Much has been written about the effects of the economic reforms of the 1980s. I’ve always believed their severe impact on some segments of the community was all the worse because we had suffered a generation of poor economic management by Muldoon.
The economy needs professional care and should not be subject to the whims of politicians who have their eye on voters at the next election rather than the effects of their policies a generation later. Every time Rob, as he was known, found something in the economy was not working in the way he wanted, he would tweak something else. A price or wage freeze here, another set of regulations there: we were more highly regulated than many communist countries.

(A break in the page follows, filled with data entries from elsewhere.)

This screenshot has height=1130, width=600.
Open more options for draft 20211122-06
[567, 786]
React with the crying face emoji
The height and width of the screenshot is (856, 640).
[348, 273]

A cartoon of Muldoon squeezing a rugby ball summed things up: when he applied pressure in one place it caused a bulge in another. That’s what happens with economies. If you start interfering with one thing, you distort another. You can’t tamper with key economic settings and expect everything to stay in equilibrium. Which is why suggestions we should require the Reserve Bank governor to start using monetary policy to try to control the dollar are plain dumb – and dangerous. If it was possible to have our cake and eat it – that is, lower the dollar by trying to manipulate its value – everyone would be doing it. In essence, you can use monetary policy to target either inflation or the dollar – you can’t do both.
As ASB Bank says in its October 30 economic update: “The more focus that goes on controlling the dollar, the more volatile overall growth, inflation and interest rates are likely to be. The dollar would also do less work in buffering the economy against shocks (for example, a global crisis, a local drought, a plunge in export prices), so shocks will impact on economic growth more.”
According to the ASB, when the Swiss – who supposedly know a thing or two about money – intervened in their currency market, they had spent 20 billion Swiss francs (or 3.4% of their GDP) before they gave it away as a bad joke. Hong Kong is another country you might think would know better. It controls its currency, pegging it to the US dollar. Mortgage rates there are low, but property prices have risen 85% in three years. So the Government has put in place measures such as 40% minimum house deposits, debt servicing thresholds and controlling the release of land – echoing Muldoon-style economic management – and property continues to boom and bust.
It has been suggested limits be placed on our bank lending, but that’s just likely to encourage loan sharks. And high minimum deposits as a prerequisite for housing loans would penalise most those trying to get on to the property ladder. If we try to artificially engineer a low exchange rate, it will raise import prices, cutting everyone’s standard of living. For that matter, the ASB reckons the dollar is only slightly higher than warranted by fundamentals such as our real terms of trade.
Interest rates policy is not perfect, but it is better than the alternatives. Ultimately there is no free lunch. The way to a balanced economy is to boost productivity, eliminate the budget deficit and let business build things and generate jobs.